#### [Exercise description]
An identical copy of the data below is needed.

►

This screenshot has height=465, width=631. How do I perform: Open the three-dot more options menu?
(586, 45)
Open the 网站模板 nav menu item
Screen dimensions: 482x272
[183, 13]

◄

#### [Output of the exercise]
This screenshot has height=465, width=631. How do I perform: Open the three-dot more options menu?
(586, 45)
Open the 网站模板 nav menu item
Screen dimensions: 482x272
[183, 13]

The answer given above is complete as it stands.